[Vision2020] Hostility to soccer

Sunil Ramalingam sunilramalingam at hotmail.com
Sun Jun 11 08:07:19 PDT 2006


What I don't get is the hostility to soccer by some American sports writers 
and radio talk show hosts.  It's as if love of sports is a zero-sum game, 
and somehow to admire soccer is to take something away from football, 
baseball, or basketball.

I grew up with soccer, and love watching it.  If my knee felt better I'd try 
to play.  When I returned to the U.S. at seventeen, I started watching 
football and love watching it or playing sandlot football.  I started 
playing rugby in college, and would watch it more often if I could justify 
the cost of adding the expensive cable box.  (If someone will let me come to 
their house to watch, I'll bring the beer and try to leave behind my kids.)

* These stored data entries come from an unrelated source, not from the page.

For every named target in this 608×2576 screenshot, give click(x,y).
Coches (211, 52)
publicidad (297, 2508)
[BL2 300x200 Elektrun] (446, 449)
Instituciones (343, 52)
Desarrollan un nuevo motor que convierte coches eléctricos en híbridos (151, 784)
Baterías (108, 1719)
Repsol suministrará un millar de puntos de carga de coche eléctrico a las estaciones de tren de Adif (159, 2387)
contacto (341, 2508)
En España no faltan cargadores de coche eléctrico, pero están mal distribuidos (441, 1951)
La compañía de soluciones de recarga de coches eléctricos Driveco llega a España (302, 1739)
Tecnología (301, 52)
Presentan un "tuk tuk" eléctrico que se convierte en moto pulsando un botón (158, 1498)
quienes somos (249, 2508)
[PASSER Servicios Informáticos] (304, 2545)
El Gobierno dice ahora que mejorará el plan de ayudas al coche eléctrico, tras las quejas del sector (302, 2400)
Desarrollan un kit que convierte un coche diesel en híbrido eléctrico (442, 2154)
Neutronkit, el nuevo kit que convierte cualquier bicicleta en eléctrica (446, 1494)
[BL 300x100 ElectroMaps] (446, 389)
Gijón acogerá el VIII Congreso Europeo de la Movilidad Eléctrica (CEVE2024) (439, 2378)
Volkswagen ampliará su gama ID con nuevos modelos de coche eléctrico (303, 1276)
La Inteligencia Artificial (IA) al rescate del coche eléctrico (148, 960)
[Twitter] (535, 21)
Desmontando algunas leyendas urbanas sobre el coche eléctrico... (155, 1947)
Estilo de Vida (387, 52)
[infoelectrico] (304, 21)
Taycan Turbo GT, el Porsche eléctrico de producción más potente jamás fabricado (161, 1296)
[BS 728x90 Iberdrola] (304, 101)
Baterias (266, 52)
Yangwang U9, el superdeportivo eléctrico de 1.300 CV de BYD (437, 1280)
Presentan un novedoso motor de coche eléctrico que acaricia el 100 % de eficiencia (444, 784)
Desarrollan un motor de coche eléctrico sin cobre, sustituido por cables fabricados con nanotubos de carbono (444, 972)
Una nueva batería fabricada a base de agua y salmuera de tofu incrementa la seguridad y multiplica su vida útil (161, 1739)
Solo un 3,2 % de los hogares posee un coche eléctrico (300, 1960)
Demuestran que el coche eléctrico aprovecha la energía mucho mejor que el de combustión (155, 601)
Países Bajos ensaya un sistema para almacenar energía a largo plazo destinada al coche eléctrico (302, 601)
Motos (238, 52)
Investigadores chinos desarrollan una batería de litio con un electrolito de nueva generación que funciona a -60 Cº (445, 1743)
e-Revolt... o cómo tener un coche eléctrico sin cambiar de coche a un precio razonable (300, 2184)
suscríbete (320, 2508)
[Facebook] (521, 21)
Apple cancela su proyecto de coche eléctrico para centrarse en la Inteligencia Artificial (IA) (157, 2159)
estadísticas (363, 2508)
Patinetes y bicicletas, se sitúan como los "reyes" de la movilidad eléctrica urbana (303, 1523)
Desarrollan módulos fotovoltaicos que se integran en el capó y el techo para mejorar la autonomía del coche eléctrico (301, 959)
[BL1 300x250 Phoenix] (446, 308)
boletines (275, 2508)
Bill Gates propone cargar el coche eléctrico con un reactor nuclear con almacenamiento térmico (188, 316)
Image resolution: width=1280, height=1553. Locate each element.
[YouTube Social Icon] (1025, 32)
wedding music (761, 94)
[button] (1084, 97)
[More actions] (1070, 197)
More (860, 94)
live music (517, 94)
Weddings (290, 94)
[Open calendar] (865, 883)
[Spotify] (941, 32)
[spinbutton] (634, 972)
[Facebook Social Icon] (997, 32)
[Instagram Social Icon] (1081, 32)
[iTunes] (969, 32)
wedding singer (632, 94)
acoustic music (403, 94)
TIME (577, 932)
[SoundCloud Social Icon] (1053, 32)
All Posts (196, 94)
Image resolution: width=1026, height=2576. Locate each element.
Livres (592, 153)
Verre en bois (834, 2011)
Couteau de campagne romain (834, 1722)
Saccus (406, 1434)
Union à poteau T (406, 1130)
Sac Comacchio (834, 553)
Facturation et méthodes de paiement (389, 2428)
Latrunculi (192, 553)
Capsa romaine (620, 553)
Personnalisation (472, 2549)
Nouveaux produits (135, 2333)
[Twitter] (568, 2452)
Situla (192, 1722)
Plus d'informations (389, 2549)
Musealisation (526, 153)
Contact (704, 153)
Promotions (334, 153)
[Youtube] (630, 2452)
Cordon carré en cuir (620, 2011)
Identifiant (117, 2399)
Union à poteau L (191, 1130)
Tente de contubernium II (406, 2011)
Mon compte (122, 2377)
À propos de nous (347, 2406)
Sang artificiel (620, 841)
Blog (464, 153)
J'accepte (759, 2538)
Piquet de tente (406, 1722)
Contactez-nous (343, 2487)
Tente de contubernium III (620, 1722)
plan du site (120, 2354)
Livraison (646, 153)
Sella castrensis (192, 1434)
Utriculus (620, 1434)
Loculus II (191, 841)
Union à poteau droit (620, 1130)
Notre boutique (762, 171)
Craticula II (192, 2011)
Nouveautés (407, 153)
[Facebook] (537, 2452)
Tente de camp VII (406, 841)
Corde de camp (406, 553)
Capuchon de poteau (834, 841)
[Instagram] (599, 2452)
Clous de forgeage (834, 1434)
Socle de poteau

Last week I heard the idiot sitting in for Tony Bruno claim that if he were 
on the field for a World Cup game, no one would be able to tell he was a 
useless athlete.  I had to change the station, because I was screaming at 
him that we'd all watch him drop with a heart attack after five minutes of 
every attack by the other team being funnelled through the space he was 
occupying. (Also, long, run-on sentences make me light-headed.)  The other 
side of his argument was that his ineptitude would be obvious in any of the 
'American sports.'

I see that some people don't appreciate 'strange' games because they don't 
understand them.  My dad thinks gridiron football is dumb, because he 
doesn't understand it; my explanations to explain it to him fall on deaf 
ears, because he's not interested in learning about it either.  He's happy 
to tell me it's dumb.  But the repetition doesn't make him any more correct 
than the idiots on the radio when it comes to soccer.